WORK TO DO:
Rewrite the records starting at the line containing "is (503, 852)." and ending at the line containing "(x=798, y=31)" as a two-column CSV with the headers request and answer, one row per record. Put each record's text and its answer in single quoted fields, with line breaks replaced by spaces.

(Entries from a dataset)
— Begin —

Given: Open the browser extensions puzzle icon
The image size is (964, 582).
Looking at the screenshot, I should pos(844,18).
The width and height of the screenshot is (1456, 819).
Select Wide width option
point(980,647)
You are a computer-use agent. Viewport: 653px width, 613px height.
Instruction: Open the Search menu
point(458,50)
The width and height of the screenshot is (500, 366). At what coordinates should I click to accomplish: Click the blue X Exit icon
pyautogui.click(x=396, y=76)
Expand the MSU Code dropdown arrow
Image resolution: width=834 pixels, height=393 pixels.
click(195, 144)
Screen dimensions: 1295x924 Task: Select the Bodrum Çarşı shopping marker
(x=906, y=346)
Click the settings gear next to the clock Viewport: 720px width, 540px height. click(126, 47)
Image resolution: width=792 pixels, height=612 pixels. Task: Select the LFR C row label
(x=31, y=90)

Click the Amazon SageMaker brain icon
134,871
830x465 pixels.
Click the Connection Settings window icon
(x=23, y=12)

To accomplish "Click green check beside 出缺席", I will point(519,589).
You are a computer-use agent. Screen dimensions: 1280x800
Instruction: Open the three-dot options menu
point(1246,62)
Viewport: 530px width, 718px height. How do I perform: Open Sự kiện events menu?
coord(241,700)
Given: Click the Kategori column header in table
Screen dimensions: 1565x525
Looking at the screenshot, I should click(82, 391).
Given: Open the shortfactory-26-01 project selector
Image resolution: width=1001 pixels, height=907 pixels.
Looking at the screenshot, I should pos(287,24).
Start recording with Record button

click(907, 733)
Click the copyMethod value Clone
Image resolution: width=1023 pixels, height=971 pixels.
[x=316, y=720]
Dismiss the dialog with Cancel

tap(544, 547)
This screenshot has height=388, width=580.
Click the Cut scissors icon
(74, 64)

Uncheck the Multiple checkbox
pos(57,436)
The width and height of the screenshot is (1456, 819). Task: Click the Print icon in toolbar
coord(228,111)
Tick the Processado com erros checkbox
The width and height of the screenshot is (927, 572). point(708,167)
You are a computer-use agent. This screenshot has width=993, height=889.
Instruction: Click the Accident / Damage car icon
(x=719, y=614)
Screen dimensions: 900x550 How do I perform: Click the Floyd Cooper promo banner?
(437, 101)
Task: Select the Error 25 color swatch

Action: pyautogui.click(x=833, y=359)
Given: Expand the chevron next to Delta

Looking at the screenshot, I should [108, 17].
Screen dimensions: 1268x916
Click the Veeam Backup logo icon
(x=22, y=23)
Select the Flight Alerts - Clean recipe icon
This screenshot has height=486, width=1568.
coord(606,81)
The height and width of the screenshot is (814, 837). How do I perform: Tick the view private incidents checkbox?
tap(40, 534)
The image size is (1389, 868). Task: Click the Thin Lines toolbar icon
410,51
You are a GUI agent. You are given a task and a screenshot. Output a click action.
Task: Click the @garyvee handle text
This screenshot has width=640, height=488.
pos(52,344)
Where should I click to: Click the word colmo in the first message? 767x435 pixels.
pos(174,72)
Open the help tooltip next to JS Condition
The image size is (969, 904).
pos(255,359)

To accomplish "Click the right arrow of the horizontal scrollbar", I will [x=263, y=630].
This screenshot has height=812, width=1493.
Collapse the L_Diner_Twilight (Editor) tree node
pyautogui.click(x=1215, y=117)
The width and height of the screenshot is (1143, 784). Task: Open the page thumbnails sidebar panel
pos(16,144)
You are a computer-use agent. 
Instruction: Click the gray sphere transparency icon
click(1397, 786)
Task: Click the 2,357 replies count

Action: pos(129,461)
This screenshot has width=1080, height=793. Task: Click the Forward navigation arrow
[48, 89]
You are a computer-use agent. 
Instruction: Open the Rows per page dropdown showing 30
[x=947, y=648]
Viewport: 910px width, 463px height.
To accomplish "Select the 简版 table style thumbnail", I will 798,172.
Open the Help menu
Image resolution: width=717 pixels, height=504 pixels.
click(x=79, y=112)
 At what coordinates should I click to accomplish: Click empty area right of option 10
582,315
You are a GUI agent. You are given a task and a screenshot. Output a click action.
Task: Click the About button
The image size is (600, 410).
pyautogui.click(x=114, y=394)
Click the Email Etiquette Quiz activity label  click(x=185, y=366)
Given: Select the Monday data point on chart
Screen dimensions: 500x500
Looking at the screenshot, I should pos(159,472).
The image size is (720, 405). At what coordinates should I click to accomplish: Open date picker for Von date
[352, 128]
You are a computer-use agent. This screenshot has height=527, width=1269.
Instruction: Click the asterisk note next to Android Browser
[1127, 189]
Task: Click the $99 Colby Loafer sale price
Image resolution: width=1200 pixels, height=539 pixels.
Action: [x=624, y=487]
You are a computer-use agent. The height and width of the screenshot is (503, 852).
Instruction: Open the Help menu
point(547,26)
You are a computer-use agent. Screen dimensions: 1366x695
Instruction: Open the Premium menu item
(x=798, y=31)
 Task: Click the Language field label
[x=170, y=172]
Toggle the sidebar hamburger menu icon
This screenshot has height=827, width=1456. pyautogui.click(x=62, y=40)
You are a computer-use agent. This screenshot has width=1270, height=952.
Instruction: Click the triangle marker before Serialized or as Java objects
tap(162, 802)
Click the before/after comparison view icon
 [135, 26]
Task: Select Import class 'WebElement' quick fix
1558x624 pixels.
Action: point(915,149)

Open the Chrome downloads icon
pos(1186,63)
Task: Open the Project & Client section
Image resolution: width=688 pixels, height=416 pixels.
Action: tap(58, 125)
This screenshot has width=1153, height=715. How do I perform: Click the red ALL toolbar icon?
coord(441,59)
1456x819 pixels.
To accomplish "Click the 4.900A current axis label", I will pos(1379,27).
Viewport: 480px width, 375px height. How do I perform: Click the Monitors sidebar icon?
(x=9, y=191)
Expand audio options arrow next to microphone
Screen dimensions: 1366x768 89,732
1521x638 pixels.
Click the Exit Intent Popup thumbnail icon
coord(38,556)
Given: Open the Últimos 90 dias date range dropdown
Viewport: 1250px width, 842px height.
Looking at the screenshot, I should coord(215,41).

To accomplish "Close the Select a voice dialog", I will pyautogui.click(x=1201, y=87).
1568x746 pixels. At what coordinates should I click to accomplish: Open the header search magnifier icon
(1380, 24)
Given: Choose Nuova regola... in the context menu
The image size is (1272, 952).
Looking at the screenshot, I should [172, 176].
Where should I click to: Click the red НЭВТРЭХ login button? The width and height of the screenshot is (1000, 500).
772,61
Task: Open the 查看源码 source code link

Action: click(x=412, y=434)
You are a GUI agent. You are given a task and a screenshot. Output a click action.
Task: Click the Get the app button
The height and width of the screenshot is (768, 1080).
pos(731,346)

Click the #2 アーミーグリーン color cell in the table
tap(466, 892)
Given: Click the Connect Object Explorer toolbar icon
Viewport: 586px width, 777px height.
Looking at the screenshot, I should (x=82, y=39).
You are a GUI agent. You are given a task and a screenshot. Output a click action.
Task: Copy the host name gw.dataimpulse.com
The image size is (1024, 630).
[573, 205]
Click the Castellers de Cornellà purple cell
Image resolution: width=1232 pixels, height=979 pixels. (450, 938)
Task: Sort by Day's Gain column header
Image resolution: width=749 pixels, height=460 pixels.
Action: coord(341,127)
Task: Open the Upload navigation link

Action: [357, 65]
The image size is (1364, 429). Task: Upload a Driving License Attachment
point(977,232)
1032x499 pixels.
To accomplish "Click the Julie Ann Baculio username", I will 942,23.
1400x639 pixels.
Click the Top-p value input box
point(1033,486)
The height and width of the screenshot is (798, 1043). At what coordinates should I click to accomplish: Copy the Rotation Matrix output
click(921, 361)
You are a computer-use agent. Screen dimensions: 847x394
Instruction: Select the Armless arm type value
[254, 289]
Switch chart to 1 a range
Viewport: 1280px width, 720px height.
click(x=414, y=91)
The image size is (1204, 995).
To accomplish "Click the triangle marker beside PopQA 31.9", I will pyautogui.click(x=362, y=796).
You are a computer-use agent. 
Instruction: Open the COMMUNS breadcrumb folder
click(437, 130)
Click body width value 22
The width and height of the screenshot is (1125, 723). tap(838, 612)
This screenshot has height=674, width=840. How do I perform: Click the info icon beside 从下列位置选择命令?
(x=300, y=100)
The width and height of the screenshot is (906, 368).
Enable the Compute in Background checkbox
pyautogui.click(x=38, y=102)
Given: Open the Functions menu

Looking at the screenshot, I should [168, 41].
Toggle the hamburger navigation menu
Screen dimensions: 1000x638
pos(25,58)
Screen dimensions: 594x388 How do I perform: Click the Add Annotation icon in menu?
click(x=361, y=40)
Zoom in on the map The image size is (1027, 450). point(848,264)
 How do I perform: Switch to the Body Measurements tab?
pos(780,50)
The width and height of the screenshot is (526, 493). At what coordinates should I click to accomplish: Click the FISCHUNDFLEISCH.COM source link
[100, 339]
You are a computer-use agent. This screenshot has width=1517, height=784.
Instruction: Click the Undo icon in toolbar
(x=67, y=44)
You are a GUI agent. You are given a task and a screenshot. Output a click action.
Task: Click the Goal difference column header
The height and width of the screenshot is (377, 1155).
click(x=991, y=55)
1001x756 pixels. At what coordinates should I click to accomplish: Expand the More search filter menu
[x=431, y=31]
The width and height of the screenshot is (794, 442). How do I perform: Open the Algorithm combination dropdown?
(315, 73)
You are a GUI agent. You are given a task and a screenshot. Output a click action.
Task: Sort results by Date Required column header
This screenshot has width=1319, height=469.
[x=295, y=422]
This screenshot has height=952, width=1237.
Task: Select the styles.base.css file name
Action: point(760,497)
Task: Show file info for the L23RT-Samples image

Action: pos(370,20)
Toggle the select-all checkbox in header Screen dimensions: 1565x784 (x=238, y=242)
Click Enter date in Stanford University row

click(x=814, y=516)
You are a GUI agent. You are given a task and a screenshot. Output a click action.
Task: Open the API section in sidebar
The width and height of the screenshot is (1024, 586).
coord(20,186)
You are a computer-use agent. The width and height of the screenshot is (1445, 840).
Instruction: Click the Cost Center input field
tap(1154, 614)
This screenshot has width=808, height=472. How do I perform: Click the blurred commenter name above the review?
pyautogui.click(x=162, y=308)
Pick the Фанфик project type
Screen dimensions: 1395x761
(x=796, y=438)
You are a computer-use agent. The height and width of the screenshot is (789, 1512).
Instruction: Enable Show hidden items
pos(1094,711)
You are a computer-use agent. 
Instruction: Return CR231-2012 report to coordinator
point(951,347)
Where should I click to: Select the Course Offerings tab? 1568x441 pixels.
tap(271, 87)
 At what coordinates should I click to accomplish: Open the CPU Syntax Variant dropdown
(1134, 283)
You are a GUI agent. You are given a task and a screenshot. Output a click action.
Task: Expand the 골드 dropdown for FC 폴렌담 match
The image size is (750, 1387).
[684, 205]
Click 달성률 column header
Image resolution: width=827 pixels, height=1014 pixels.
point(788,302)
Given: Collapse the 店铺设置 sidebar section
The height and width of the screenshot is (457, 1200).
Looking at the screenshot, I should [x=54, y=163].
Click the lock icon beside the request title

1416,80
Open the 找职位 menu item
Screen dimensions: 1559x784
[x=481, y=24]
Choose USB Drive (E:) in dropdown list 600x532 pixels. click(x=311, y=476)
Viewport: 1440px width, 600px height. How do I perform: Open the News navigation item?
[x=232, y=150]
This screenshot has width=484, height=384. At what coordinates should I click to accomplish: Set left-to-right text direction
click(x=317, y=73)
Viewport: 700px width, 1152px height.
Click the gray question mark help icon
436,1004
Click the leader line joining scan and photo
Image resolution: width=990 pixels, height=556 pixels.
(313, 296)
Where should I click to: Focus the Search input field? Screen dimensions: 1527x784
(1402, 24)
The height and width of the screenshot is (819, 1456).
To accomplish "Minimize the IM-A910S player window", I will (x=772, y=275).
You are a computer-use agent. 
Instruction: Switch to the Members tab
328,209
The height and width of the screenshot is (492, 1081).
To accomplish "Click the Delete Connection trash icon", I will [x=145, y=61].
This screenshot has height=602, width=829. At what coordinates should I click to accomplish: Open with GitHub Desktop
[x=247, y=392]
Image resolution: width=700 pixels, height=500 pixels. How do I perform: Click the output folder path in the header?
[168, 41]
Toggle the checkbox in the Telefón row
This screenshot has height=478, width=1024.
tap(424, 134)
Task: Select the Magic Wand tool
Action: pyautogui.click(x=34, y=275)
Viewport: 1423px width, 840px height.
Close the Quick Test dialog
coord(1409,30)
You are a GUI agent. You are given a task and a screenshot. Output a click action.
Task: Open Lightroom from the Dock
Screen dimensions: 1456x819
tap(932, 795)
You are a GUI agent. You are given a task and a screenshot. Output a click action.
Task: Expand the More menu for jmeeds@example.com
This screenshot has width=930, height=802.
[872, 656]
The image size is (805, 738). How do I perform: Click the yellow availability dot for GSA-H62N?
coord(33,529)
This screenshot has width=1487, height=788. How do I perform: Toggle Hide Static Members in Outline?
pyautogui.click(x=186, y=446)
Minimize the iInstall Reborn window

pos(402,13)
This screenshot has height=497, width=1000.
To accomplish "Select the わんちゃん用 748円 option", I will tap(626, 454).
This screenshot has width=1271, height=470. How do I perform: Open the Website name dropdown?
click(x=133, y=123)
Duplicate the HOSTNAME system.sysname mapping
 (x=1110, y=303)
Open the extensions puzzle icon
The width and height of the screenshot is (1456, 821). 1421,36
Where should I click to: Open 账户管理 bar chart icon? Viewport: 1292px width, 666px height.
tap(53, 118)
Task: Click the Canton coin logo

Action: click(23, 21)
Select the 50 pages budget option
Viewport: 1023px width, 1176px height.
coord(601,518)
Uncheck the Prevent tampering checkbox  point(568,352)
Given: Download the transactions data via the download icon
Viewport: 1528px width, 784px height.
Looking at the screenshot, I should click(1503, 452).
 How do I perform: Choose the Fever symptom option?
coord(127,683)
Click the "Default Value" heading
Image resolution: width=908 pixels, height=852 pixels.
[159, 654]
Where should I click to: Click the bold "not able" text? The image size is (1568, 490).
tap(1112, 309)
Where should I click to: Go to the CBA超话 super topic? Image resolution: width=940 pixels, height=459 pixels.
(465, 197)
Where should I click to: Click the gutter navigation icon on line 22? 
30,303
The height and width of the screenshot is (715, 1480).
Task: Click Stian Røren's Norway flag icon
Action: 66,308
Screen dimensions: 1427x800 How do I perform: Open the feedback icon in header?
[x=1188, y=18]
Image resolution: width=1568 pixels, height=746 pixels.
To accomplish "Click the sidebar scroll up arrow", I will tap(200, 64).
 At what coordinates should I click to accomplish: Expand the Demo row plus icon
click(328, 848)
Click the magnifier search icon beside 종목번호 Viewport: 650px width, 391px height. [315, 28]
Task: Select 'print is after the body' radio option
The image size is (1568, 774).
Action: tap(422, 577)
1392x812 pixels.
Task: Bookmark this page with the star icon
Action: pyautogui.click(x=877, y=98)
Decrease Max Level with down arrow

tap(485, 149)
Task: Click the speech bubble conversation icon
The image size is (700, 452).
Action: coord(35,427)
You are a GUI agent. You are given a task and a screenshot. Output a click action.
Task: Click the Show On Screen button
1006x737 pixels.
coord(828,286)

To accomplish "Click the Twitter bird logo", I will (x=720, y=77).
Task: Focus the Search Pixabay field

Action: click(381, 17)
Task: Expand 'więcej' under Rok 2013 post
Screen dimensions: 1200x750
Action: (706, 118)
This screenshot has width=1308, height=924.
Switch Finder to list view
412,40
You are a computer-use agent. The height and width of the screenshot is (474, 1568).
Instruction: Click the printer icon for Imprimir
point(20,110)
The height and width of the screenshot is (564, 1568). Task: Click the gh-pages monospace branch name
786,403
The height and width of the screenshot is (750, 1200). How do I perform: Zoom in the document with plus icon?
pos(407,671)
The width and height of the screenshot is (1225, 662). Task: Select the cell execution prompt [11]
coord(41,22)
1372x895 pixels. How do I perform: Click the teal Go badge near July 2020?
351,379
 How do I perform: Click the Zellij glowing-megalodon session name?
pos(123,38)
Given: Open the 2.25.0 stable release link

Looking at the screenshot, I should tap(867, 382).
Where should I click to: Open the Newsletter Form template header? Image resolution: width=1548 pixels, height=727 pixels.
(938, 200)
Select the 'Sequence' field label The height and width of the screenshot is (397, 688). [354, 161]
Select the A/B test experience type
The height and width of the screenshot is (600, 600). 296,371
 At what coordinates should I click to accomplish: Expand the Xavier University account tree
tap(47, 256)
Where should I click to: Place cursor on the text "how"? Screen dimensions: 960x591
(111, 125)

— End —

SOLUTION TO THIS PROBLEM:
request,answer
"You are a computer-use agent. The height and width of the screenshot is (503, 852). Instruction: Open the Help menu","point(547,26)"
"You are a computer-use agent. Screen dimensions: 1366x695 Instruction: Open the Premium menu item","(x=798, y=31)"